The botched, belated rescue mission rivets attention on the dismal state of the Russian military and the government's lingering love of secrecy.

Aug 21, 2000 | For millions of Russians, the agony of the last 10 days ended Monday, when their government finally told them what they had feared for days: None of the 118 aboard the sunken nuclear submarine had survived.

Norwegian divers who had worked for more than 24 hours in water deeper than 300 feet pried open the rear escape hatches Monday, and found the entire vessel flooded. That ended any last faint hope of life among the seamen, who sank during naval exercises in the Barents Sea on Aug. 12. One corpse was uncovered within minutes of the divers opening the hatch.

For days, Russians have waited for each scrap of news, glued to their television sets at home. Taxi drivers kept a close eye on their watches, raising the volume on the dial at the top of each hour, to hear the latest grim details. When the climax came, the bland words offered little relief. "There is no hope of finding survivors in the submarine Kursk," said a Norwegian statement on Russian television.

With that sentence, the rescue operation was over. Now comes the morbid attempt to extract the bodies from the hull and bring them to the surface, where hundreds of relatives have gathered to grieve their dead and to vent their fury at the government.

Russian officials insist they will have the bodies out within a month, ready for proper burial. Deputy Prime Minister Ilya Klebanov said Monday he wanted international help to hoist the submarine out of the water. "Not a single country on its own can handle such an operation," he said on Russian television.

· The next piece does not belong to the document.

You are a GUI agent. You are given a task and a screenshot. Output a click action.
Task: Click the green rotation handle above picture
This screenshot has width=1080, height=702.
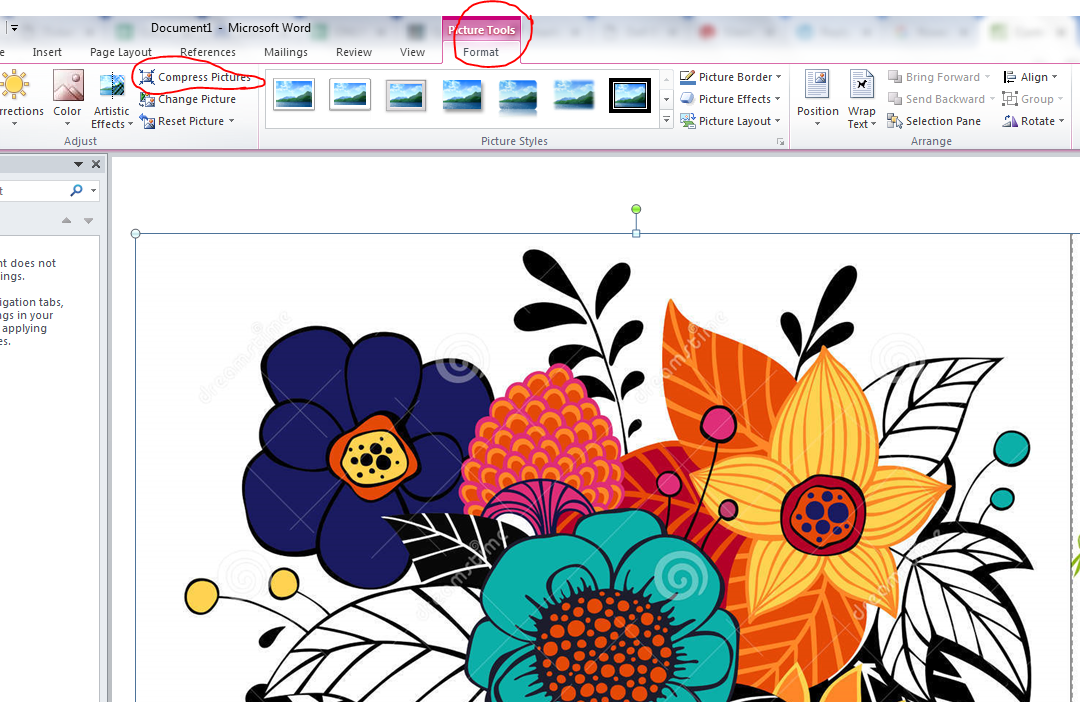[x=636, y=209]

Certainly, the operation is far beyond the technical abilities and budget of the Russian military, both of which have been exposed as seriously strained, since a massive explosion sank the Kursk.

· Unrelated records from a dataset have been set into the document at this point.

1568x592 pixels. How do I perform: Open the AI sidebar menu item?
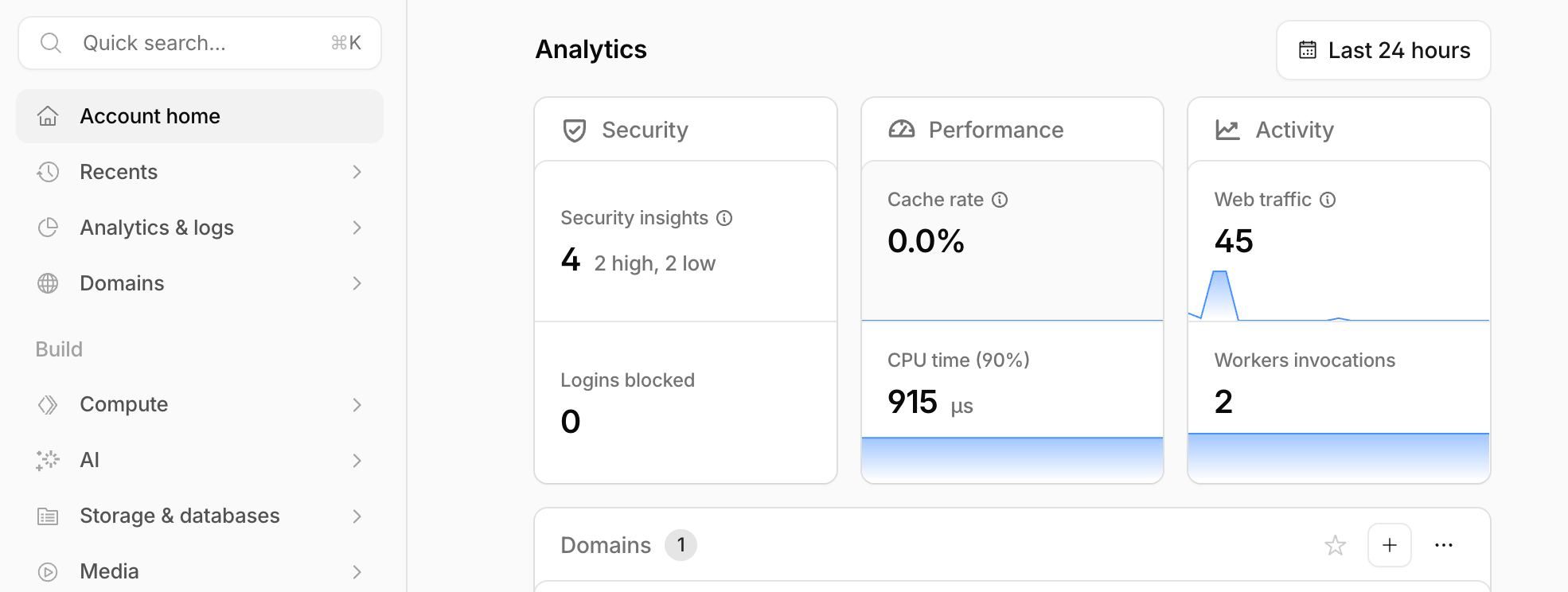(90, 460)
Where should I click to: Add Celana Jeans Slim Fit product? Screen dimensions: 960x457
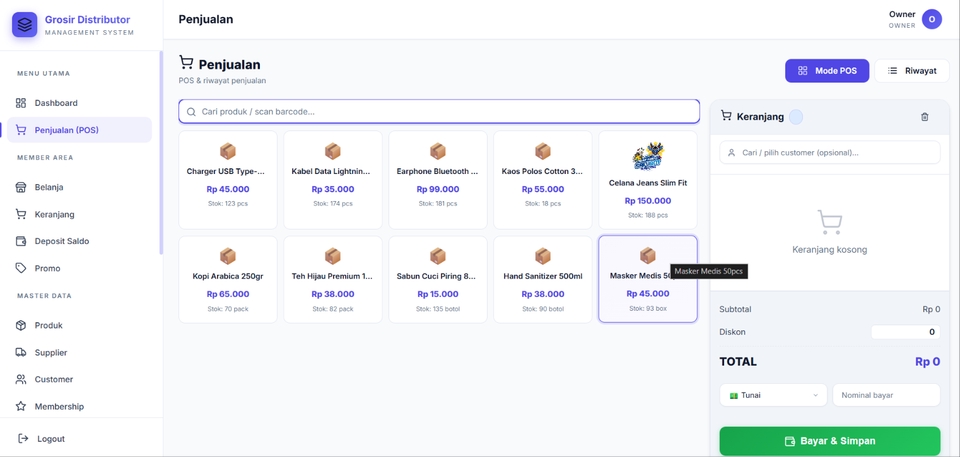tap(648, 180)
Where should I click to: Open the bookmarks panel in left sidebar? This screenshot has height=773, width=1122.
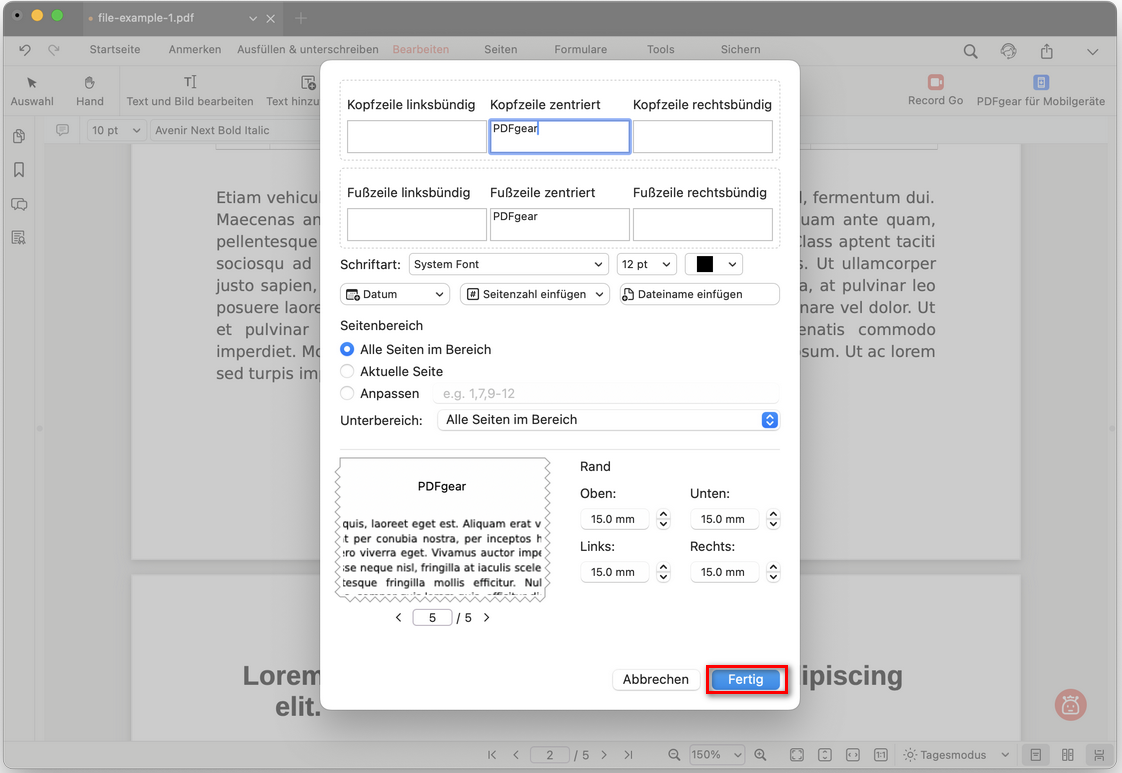tap(18, 170)
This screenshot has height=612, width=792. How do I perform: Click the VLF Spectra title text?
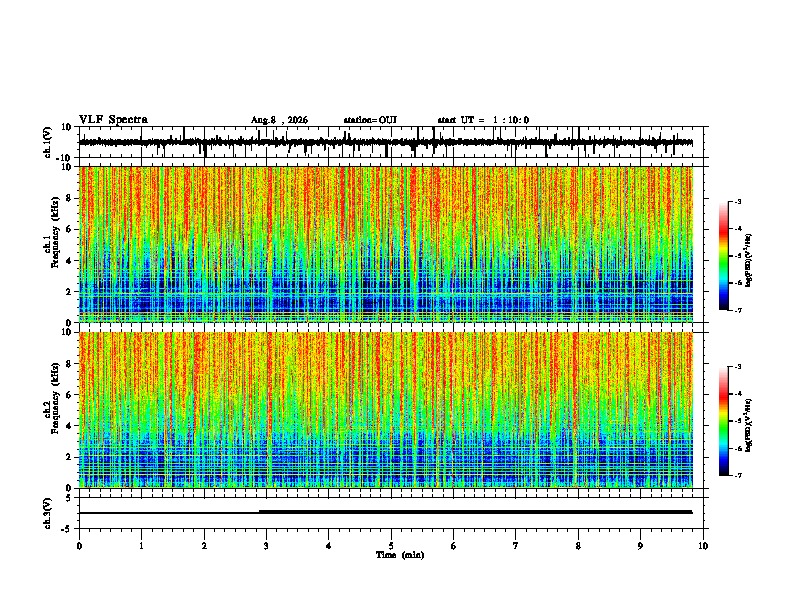113,120
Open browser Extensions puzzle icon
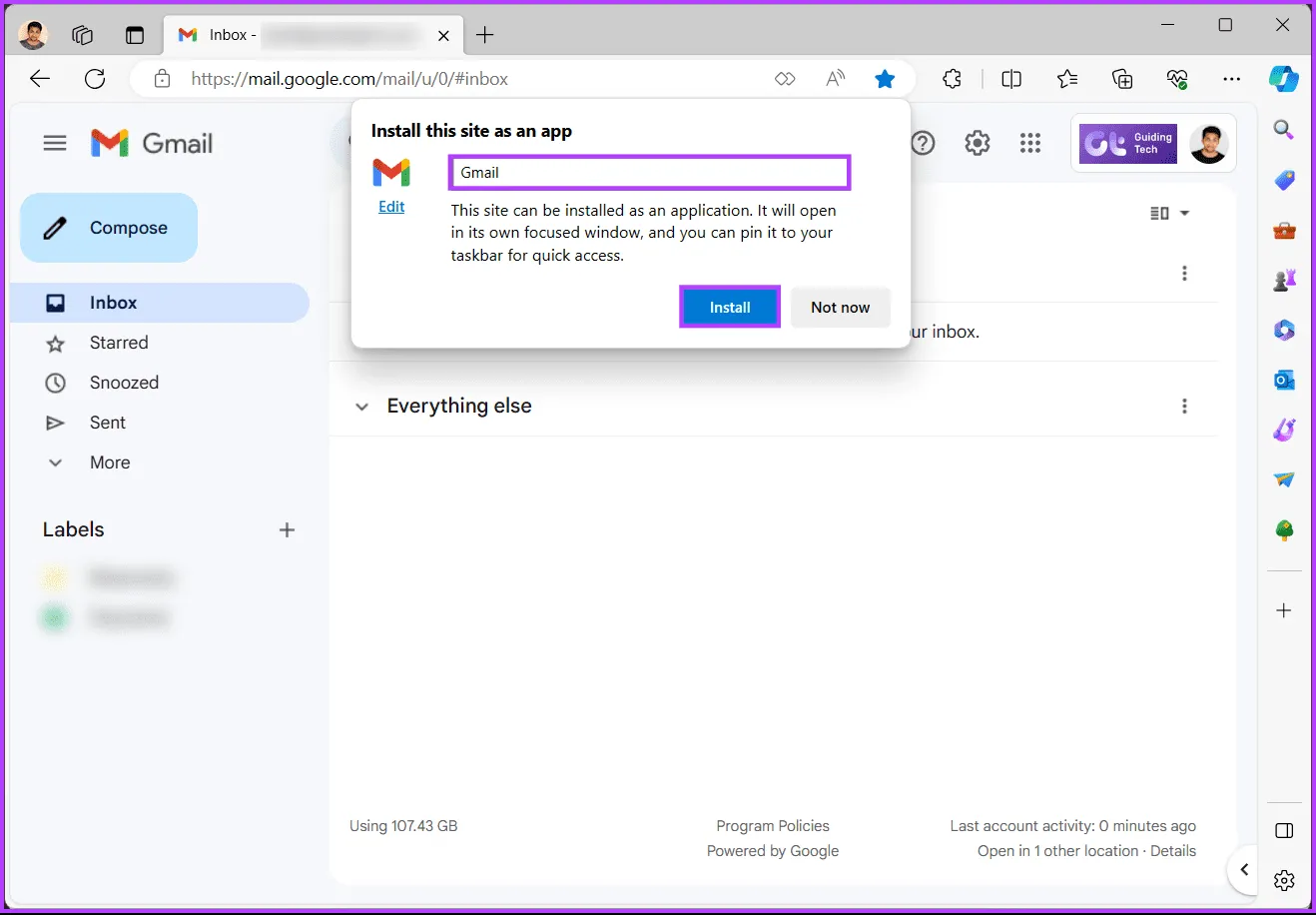The width and height of the screenshot is (1316, 915). [952, 79]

Even dry, the submarine is a monstrous vessel. At about 500 feet long, it looks like a skyscraper lying prone. With its compartments waterlogged, it could weigh about 24,000 tons, experts said Monday. Beyond that, some fear that budging the submarine from the ocean floor could cause it to rupture or crack, risking a possible leak from the two nuclear reactors that powered it.

Divers on Monday found normal radiation levels both in the water and in the inside hatch they opened. But Norwegian officials say they were wary of sending their divers in to extract bodies from the murky tomb until they do further tests.

Russian military officials have insisted from the start that there were no nuclear weapons aboard the Kursk. And for now, they seem to have dodged another Chernobyl-style disaster.

But the fallout above ground, among Russia's political leaders, has already begun.

Having just passed his golden 100-day mark, President Vladimir Putin seems to have come to a shattering end of his honeymoon with voters.

Away on summer vacation in the Black Sea resort of Sochi, Putin uttered his first public words about the crisis Wednesday -- more than three days after the Kursk sank -- appearing on television in a white, open-neck golf shirt, looking suntanned and relaxed. For anguished Russians, the contrast grated.

In fact, the first whiff of anything wrong came only Aug. 14, two days after the sinking, in a small media report that a submarine had run into problems. It was not until Wednesday that officials conceded a full-scale disaster -- and only then, it seemed, because Western journalists had turned it into a round-the-clock, made-for-television drama. Now, analysts in Moscow are wondering whether the old-guard military rulers might have even hidden the details from Putin himself.